Sesaat setelah suster pergi, pikirannya tiba-tiba melayang pada kelanjutan perlombaan tadi. Menang tidak, ya? Selain Kak Caesar, ada yang cedara lagi tidak, ya? Fahlepi bagaimana, ya? Eh, ujung-ujungnya cowok itu juga. Zeline masih belum tahu oleh siapa luka lebam di dahinya itu dibuat. Ia masih belum tahu ada siapa di sampingnya waktu ia tak sadarkan diri. Dan, ia juga masih belum tahu bagaimana Fahlepi mengkhawatirkan keadaannya tadi siang. Khawatir di sini hanya benar-benar khawatir, bukan karena ada hal yang lebih dan semoga Zeline paham akan hal itu.
Matanya kembali terpejam, ia butuh istirahat yang cukup dari segala luka yang ada baik itu secara fisik mau pun hati.
[][][][][]
Di ruangan yang bercat hijau daun itu seseorang membaringkan tubuhnya di kasur. Matanya terpejam namun tidak tertidur. Memikirkan segala sesuatu yang terjadi hari ini membuat kepalanyanya sedikit penat. Ia memijat pelipisnya, mengusap wajahnya pelan lalu bangkit menuju ke meja belajar. Di sana ia duduk sembari memainkan ponselnya. Membuka google dan mencari universitas impiannya. Tangannya lincah menggulir di atas benda pipih itu, mencari informasi-informasi untuk memudahkan segalanya nanti.
Cowok itu ingin kuliah di sebuah universitas di Bandung.
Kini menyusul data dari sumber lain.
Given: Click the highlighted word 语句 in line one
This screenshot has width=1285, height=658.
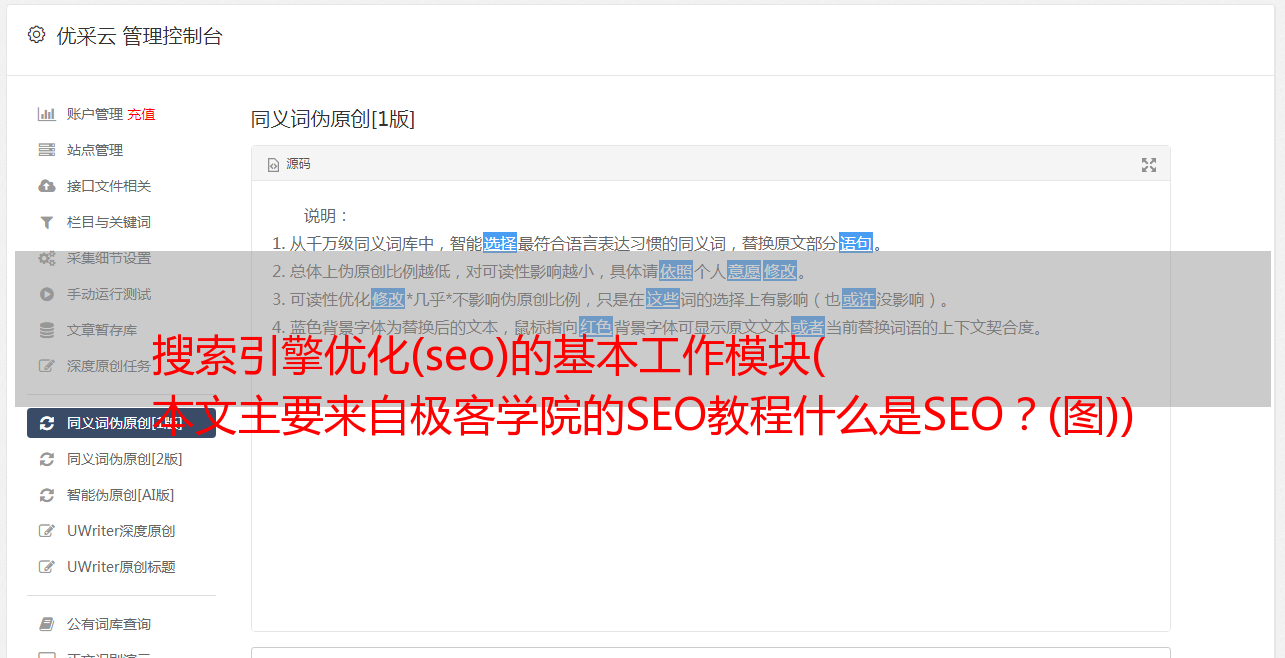Looking at the screenshot, I should (856, 243).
Tempatnya masih ia rahasiakan dari siapa pun, ia tidak suka terlalu mengumbar. Tipikal orang yang mempunyai prinsip; segala usaha tidak harus orang tahu, yang penting lihat nanti. Ia diajarkan oleh kedua orang tuanya untuk menjadi manusia yang sederhana. Ia tidak menyukai hal yang tidak menguntungkan dan tidak juga merugikan baginya. Banyak orang yang mengira ia adalah pribadi yang dingin. Mungkin iya jika berkaitan dengan hal yang tidak disukainya. Tapi jauh dari itu, ia adalah seseorang yang sederhana yang mempunyai tingkat kepedulian tinggi. Percayalah.
Sudah bisa tebak ia siapa? Seseorang yang banyak disukai oleh kaum hawa, seseorang yang digilai oleh gadis yang saat ini sedang terbaring di rumah sakit, seseorang dengan jabatan ketua di oraganisasi intra sekolahnya sekaligus basket, seseorang yang baru saja memenangkan perlombaan dan seseorang yang merasa sangat bersalah siang tadi. Iya, Fahlepi, Fahlepi Jaasin Adhitama. Dan, sekarang kalian sudah tahu sedikit kepribadian dari cowok itu.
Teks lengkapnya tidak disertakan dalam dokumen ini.